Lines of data
________________
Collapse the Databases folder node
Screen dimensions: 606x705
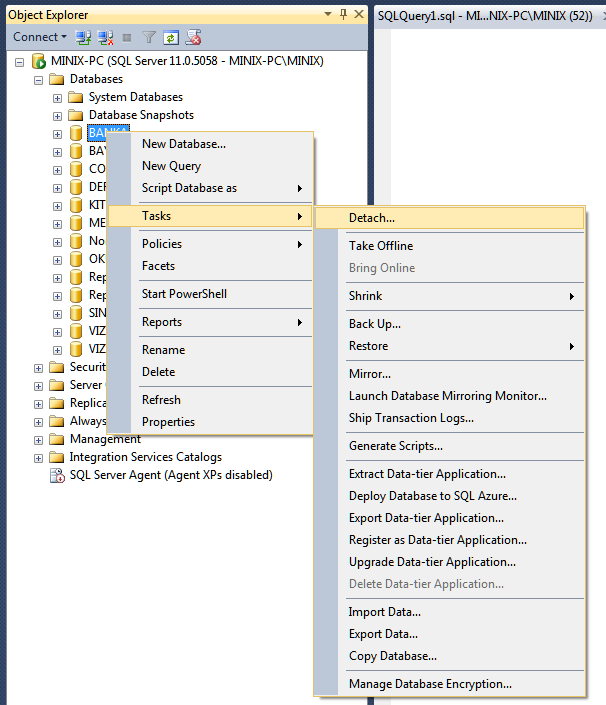(x=39, y=80)
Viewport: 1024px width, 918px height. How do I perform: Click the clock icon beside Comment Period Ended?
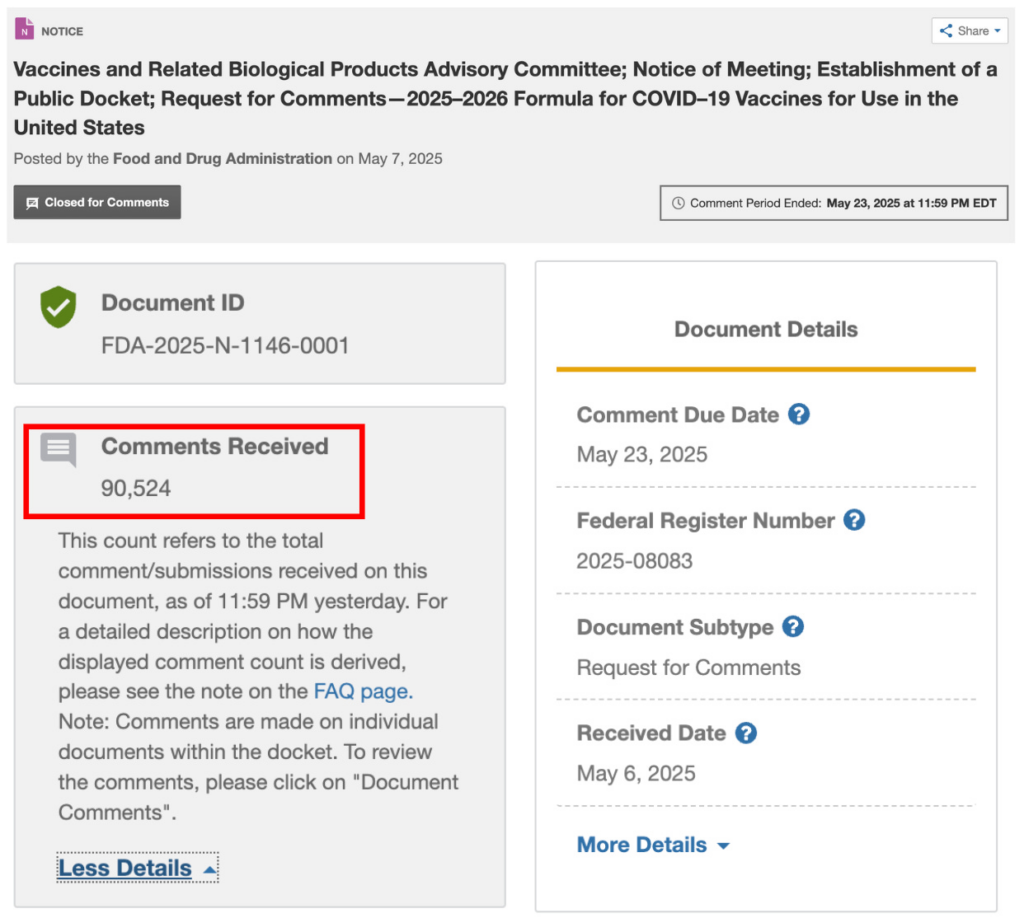(x=678, y=203)
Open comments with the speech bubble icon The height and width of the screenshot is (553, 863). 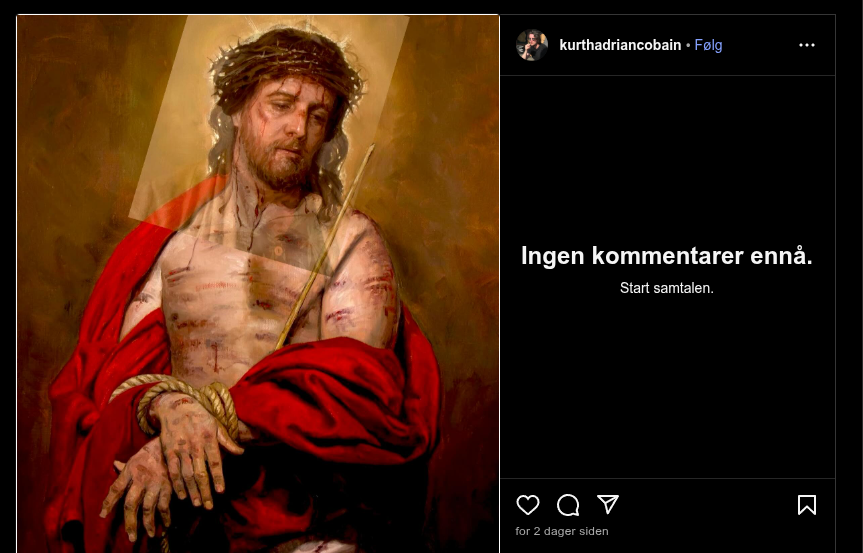pos(568,505)
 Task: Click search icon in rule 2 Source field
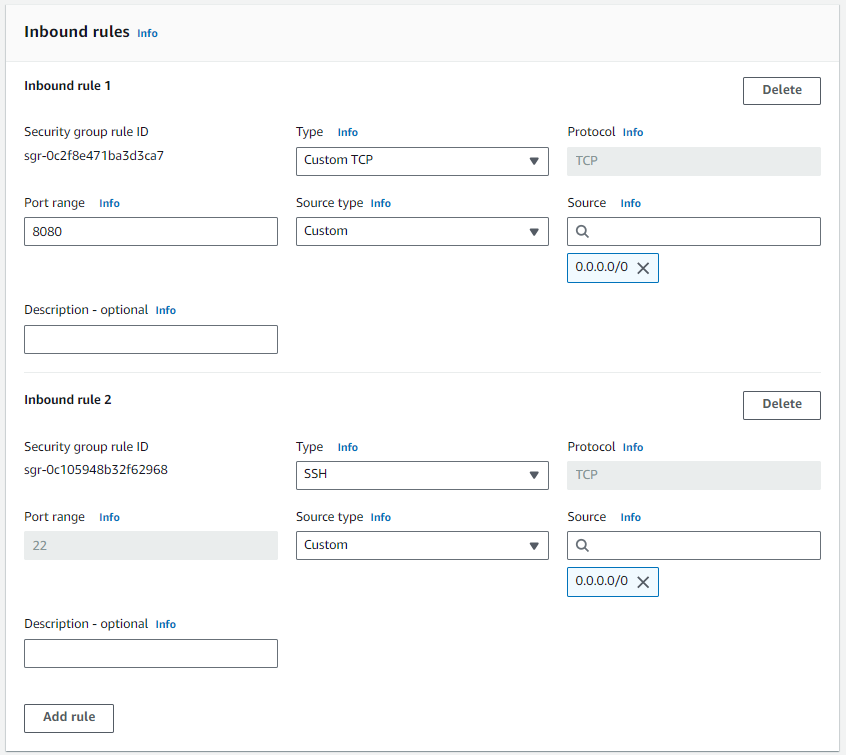pyautogui.click(x=582, y=546)
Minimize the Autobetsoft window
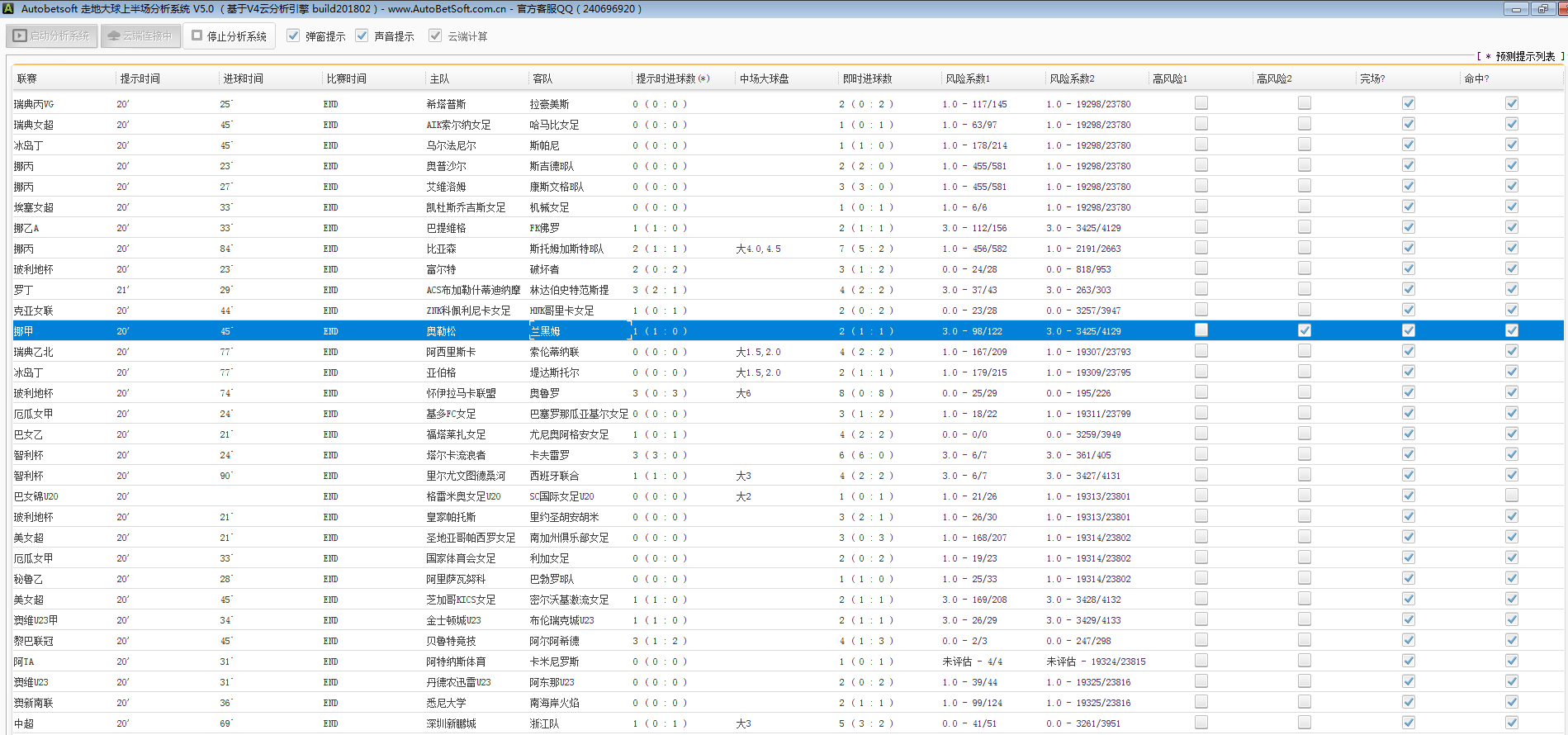 1516,9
________________
Copy the entries again, starting with the line containing "Task: Click search" and going on through the end of the entries. Keep every request unchanged, decrease each coordinate in the answers by 44, and leave out the pictures.

### OUTPUT BELOW
 Task: Click search icon in rule 2 Source field
pyautogui.click(x=538, y=502)
Minimize the Autobetsoft window
 1472,-35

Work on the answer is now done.